Danish textile designer (1895–1997)

Marie Christine Mathea Gudme Leth (5 October 1895 – 17 December 1997) was a Danish textile printer who pioneered screen printing for industrial production. In 1941, she opened her own workshop where she first concentrated on prints of flowers and animals before turning to more geometrical designs.

==Early life==
Born in Aarhus, Leth attended the Industrial Arts and Crafts School for Women before entering the Royal Danish Academy of Fine Arts. In 1921, she travelled to Java where she spent three years with her sister. There she became acquainted with the Indonesian techniques associated with the production of batik. As it was her ambition to raise the status of textile printing to the level of other crafts, she soon began experimenting with block printing. As Denmark lacked an educational venue for printed textiles, she left for Frankfurt-am-Main in 1930, where she studied print colouring at the design school and developed her own approach to colouring. She returned to Germany in 1934 to study print screening.

==Career==
In 1931, Leth realized that techniques based on screen printing, which she had experienced while visiting a German factory in 1931, would enable similar industrial methods to be applied to textile printing. As a result, she opened and co-founded Dansk Kattuntrykkeri (Danish calico printing factory) in 1935. In 1940, once the factory was operating successfully, she opened her own design studio. From 1931 to 1948, she also taught textile printing at the Arts and Crafts School. Her pupils included Dorte Raachou and Rolf Middleboe.
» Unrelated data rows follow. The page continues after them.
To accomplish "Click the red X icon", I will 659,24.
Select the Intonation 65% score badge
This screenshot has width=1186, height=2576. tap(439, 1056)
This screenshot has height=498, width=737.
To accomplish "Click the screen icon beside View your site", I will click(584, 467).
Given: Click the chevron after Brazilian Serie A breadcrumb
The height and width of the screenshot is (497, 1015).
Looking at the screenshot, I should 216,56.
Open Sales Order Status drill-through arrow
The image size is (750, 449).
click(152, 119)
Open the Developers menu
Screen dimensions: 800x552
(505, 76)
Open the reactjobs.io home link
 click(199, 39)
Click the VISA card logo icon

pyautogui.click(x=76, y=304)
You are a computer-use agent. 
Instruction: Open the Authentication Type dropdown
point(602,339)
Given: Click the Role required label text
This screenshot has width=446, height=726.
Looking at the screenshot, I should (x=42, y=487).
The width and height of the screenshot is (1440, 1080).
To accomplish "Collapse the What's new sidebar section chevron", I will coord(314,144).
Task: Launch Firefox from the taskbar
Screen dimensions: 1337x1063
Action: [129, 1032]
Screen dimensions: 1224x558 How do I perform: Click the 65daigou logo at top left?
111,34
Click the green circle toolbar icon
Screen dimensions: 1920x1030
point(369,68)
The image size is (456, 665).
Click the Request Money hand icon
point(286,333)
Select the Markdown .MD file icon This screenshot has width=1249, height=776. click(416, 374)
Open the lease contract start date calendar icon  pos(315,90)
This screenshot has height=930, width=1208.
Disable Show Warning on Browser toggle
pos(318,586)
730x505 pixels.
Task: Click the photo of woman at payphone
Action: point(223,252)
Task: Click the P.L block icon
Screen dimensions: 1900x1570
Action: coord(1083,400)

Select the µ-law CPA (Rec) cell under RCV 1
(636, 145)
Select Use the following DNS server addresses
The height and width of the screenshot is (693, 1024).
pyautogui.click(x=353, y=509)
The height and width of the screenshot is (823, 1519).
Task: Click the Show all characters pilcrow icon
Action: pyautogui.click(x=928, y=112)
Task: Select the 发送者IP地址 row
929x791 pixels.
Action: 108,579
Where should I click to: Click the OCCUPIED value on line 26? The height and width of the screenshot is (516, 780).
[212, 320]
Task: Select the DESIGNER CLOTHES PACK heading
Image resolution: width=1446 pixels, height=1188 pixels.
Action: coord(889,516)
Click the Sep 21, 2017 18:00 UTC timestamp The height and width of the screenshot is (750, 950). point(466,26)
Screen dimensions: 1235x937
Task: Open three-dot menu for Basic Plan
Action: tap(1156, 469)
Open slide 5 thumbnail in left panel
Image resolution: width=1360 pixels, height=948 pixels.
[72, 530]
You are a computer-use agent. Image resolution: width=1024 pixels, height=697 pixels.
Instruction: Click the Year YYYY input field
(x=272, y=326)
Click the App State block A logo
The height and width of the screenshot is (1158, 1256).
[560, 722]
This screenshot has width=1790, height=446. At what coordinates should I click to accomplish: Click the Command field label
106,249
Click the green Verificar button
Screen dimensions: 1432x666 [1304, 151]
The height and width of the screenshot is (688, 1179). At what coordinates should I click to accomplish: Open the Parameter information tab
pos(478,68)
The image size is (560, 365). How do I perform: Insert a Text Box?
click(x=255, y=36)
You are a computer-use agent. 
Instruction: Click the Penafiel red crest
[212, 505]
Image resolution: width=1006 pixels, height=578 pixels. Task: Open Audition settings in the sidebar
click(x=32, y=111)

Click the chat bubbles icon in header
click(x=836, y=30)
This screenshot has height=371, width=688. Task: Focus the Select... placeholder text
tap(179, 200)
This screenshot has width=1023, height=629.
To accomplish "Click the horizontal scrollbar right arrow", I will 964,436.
Leth patterns, printed on linen or cotton, often worked two shades of one colour, particularly blues or greens. Her earlier block print creations including Jagten, Landsby and Mexico were inspired both by Danish themes and by her experiences abroad. They were characterized by simple designs like those in picture books. Her garden animal prints included frog, snail, and snake themes. When using the screen printing technique, she was able to extend her block printing patterns to silhouette-like prints where Danish plant designs intermingled with those from primeval forests, as in her Orkidé prints. These led in turn to freer, more natural floral designs while her colour combinations evolved from a few contrasting colours to a variety of nuances. In the 1950s, she abandoned her free style, choosing instead strictly geometrical patterns, though she maintained her interest in harmonious colour combinations. In 1955, a journey to Ravenna where she experienced the ancient mosaics inspired her to design patterns with four or five colours depicting small medallions, hearts, leaves and wavy lines while later designs such as Mariati and Beirut were inspired by a trip to Turkey and the Middle East.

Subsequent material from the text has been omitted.